(Saved data entries)
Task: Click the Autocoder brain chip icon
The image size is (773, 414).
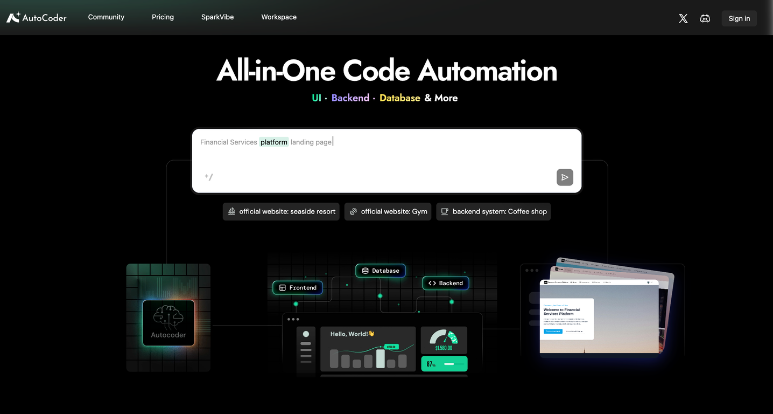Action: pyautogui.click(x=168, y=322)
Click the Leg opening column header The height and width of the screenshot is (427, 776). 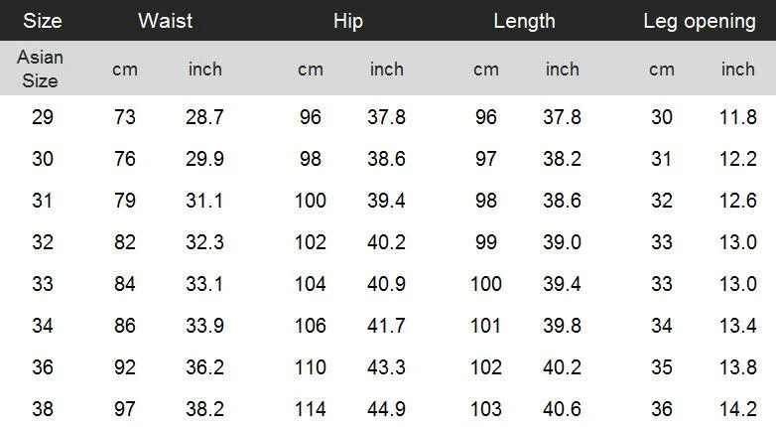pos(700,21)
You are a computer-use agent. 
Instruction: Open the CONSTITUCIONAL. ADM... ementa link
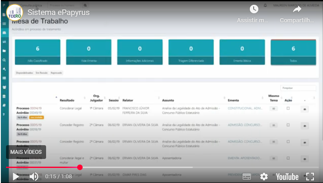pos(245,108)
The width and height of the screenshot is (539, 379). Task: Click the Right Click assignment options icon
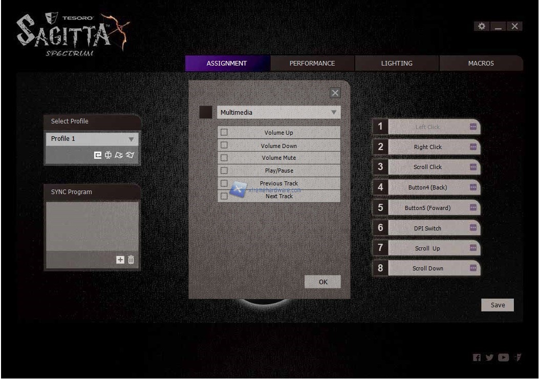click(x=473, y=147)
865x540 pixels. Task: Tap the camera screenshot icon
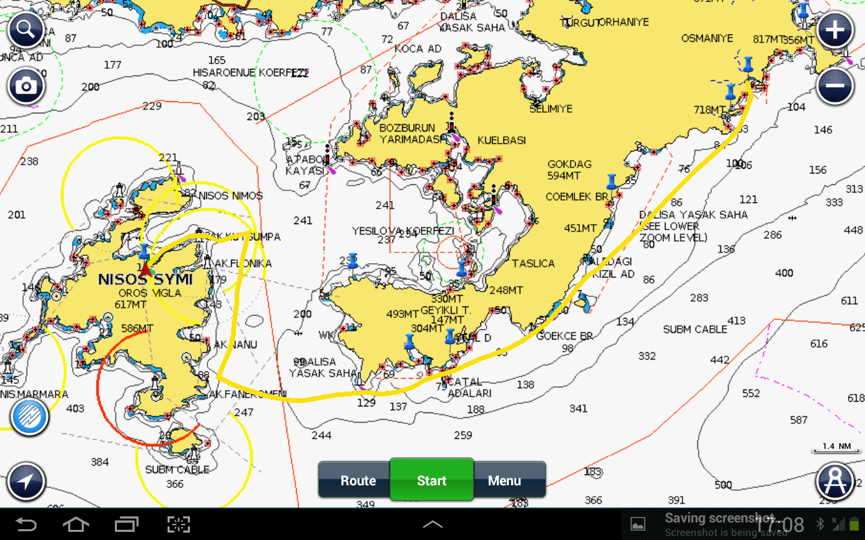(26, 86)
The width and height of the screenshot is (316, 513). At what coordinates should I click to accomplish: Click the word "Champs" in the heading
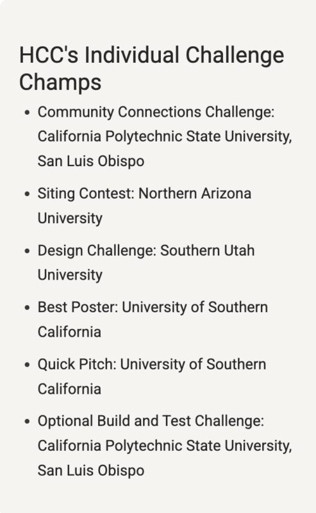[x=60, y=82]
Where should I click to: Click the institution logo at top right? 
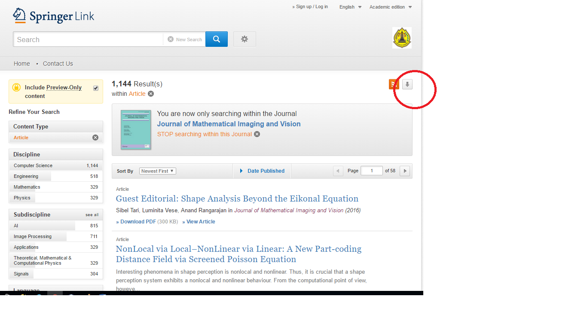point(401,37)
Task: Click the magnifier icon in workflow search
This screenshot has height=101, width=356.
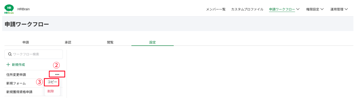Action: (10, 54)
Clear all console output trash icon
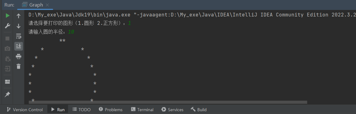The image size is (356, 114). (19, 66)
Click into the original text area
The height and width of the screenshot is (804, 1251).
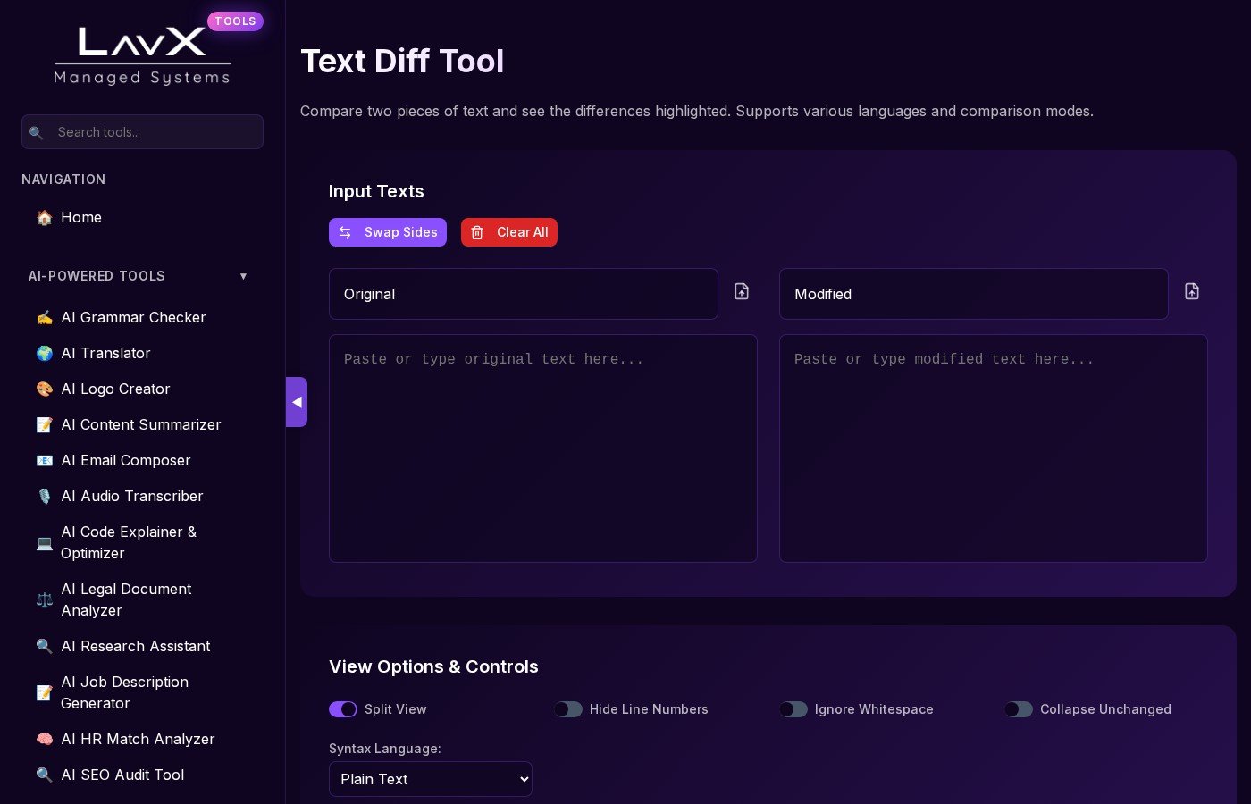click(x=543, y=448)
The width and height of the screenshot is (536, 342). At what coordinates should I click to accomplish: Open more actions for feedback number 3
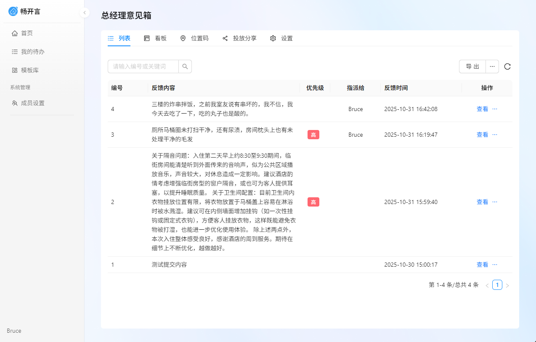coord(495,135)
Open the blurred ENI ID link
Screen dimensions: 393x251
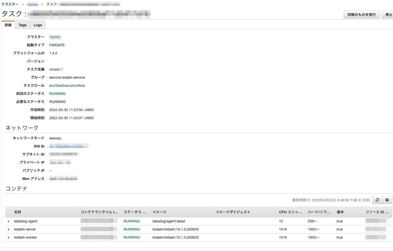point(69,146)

**EXERCISE PROMPT**
Write the lines from the line containing "865x540 pixels. Task: Tap" through the last line of the data out again exactly, and only those lines; pictures stay out.

**EXERCISE RESPONSE**
865x540 pixels. Task: Tap the camera screenshot icon
(26, 86)
The width and height of the screenshot is (316, 513). At what coordinates should I click to accomplish: Click the word "Champs" in the heading
[x=60, y=82]
Where should I click to: Click the institution logo at top right? 
point(401,37)
Task: Click the magnifier icon in workflow search
This screenshot has height=101, width=356.
Action: (10, 54)
Clear all console output trash icon
The image size is (356, 114). (19, 66)
Click into the original text area
The height and width of the screenshot is (804, 1251).
click(x=543, y=448)
The width and height of the screenshot is (536, 342). At what coordinates should I click to accomplish: Open more actions for feedback number 3
coord(495,135)
Open the blurred ENI ID link
Screen dimensions: 393x251
point(69,146)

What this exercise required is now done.